Prince Romanos shuddered pitifully. “It is hard for the man who has loved and been deceived to hear without a pang the name of the forsworn one,” he said. “It was that miserable woman, whom I would have trusted with my life, and who tried to rob me of my honour.”

“But what did she do?”

“I received a message entreating me to bid her farewell. We met—at our usual rendezvous. I was surprised to find the time so much earlier than I thought. We sat hand in hand, plunged in the ‘sweet sorrow’ of which your Shakespeare speaks. It was indeed an hour of blissful woe. Suddenly my eye falls upon a small travelling-clock on a bracket. It indicates a time at least three-quarters of an hour later than the large clock on the side-table, and I had already thought that I was prolonging my stay to its utmost limits. I spring to my feet, I proclaim my immediate departure. But she—that faithless one—endeavours to hinder me. She throws herself before me, she holds me with her white hands. Finding me resolute, she locks the door, and before my face hides the key in her dress, daring me to take it. I wrench it from her, in spite of her entreaties, her struggles——”

“I suppose you think that was a heroic thing to do?” cried Zoe in disgust.

“Princess, she had set herself to ruin my career. I paused before unlocking the door, and loaded her with reproaches, as she knelt, sobbing, where I had left her. I refused to hear her. ‘You have endeavoured to betray me,’ I told her. ‘Were I only a Christodoridi, I should repay your treachery with death.

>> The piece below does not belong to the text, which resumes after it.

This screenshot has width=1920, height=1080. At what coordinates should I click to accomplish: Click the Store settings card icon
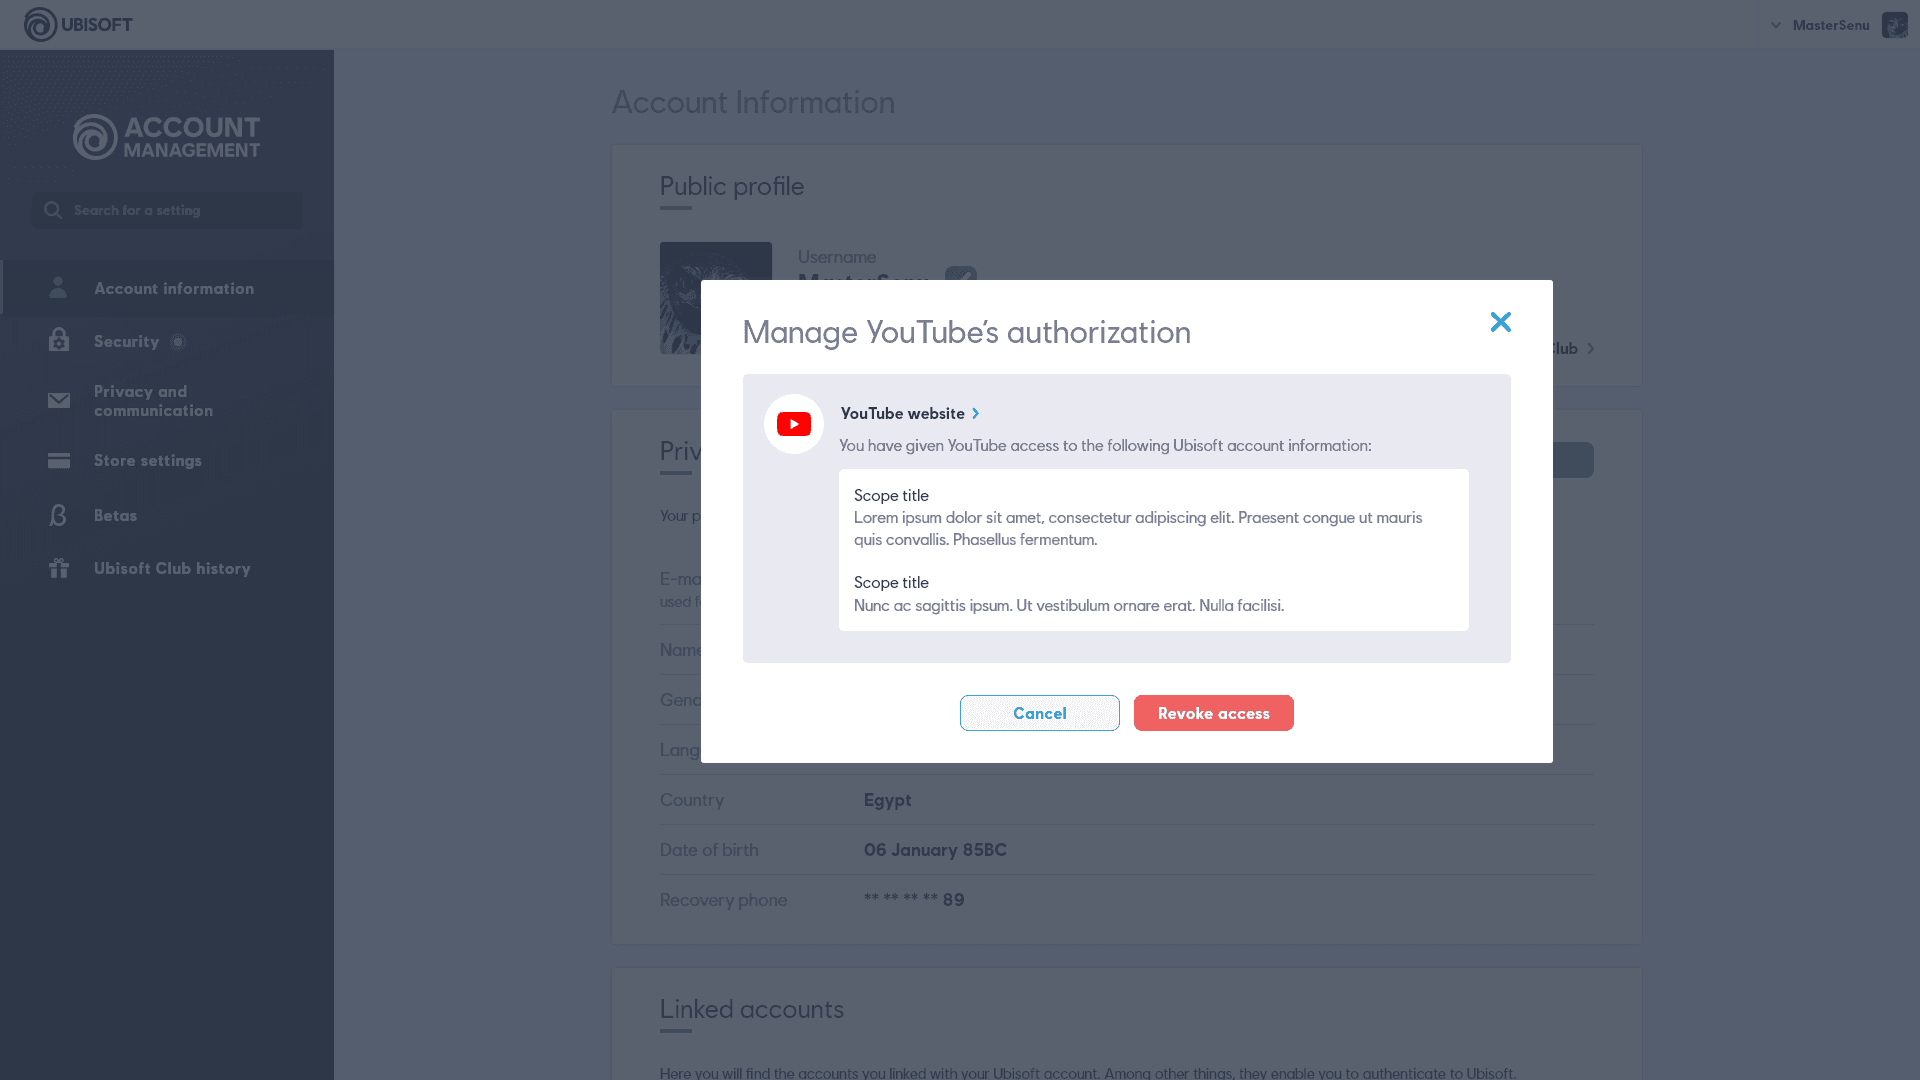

But I am also Apolis, and therefore I grant you the boon of life, in which to realise the value of the love which I now tear from my heart. Live, and hate yourself!’”

“Truly dramatic!” said Zoe. “Well, if that is the way in which you treat a poor girl whose only fault is that she loved you better than your career——”

“Ah, if I could only believe that!” he interrupted, his face visibly brightening. “But no, she set herself to betray me. She played the game of my enemies. From whom could she have learnt of my departure but from them?”

“What enemies?” demanded Zoe again. “Do you still insinuate that we had anything to do with it?”

“You had excellent reasons, I admit it. My opposition to your brother, my—equivocal conduct to yourself——”

“Oh!” she cried in despair, “will you never believe that when you turned your attention to Donna Olimpia, it simply relieved me of a standing worry?”